◆ How to complete this task ◆
Carry over every entry exactly as written, though not the pictures it contains.

== Segment start ==

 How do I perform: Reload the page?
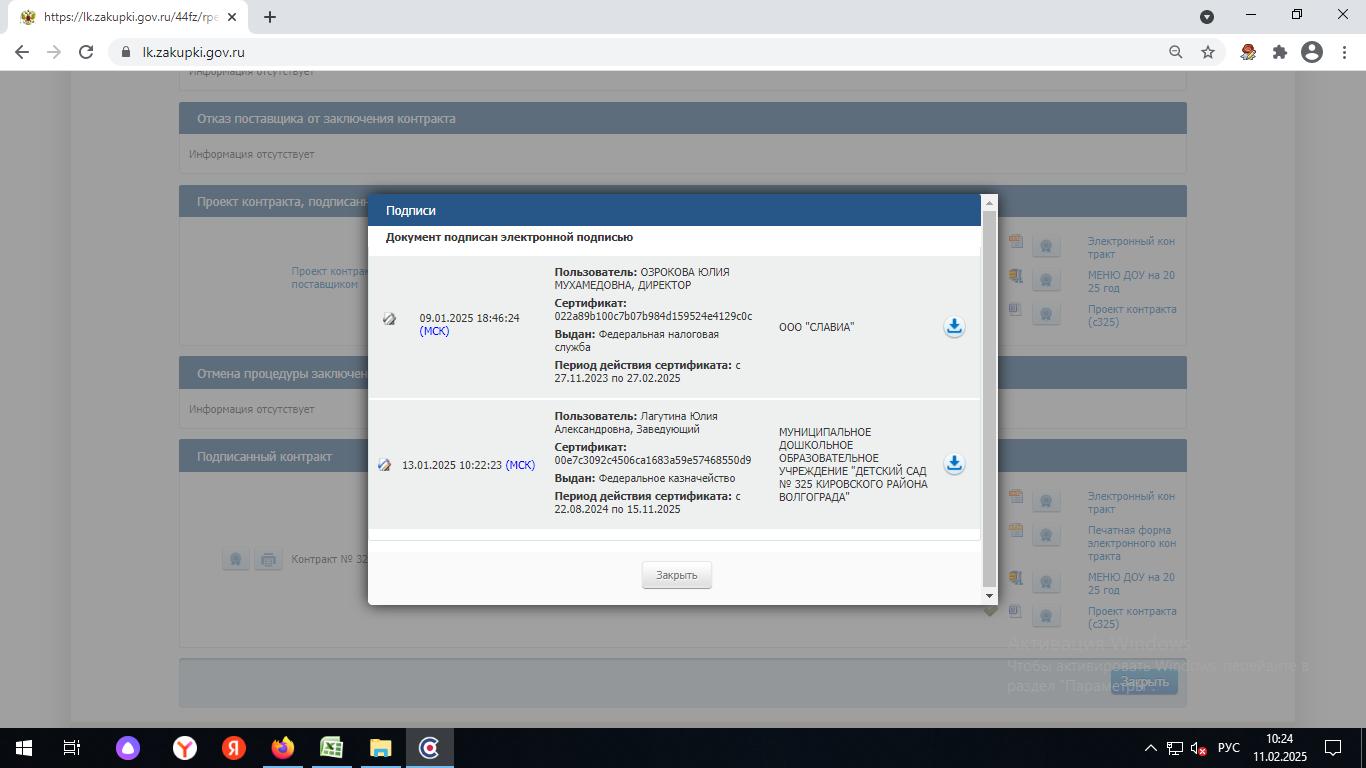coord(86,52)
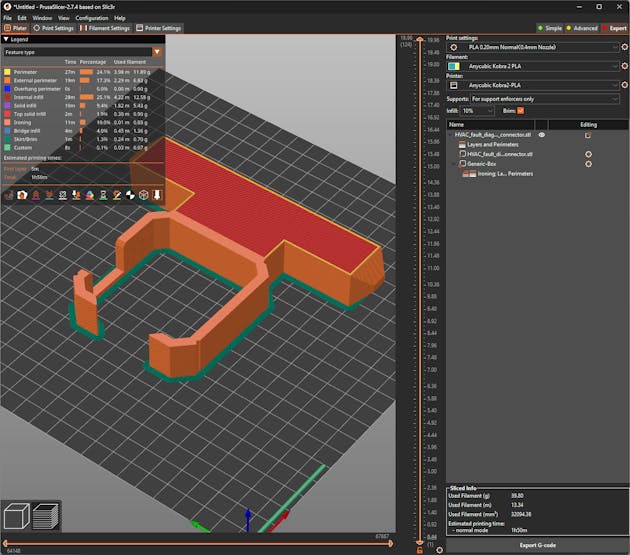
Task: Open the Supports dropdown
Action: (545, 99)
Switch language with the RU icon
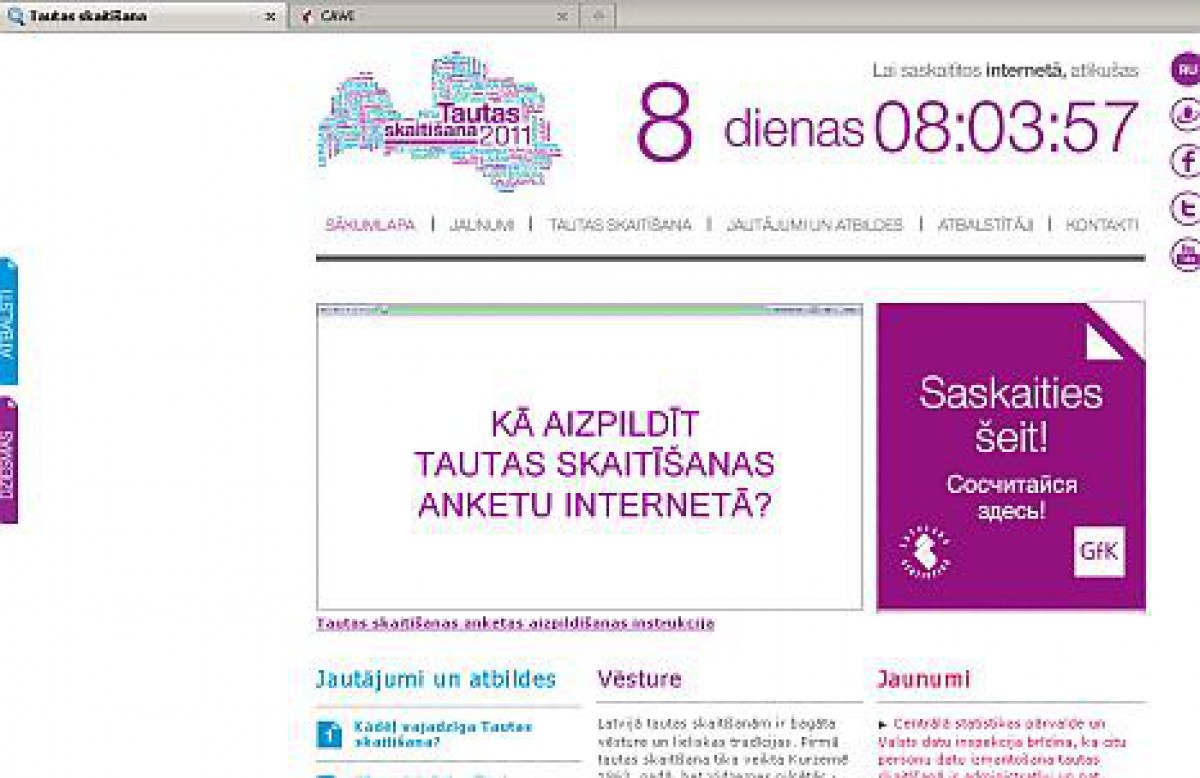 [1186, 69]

== Segment end ==

◆ Task output ◆
 How do I perform: Reload the page?
coord(86,52)
Task: Open the Supports dropdown
Action: (545, 99)
Switch language with the RU icon
 [1186, 69]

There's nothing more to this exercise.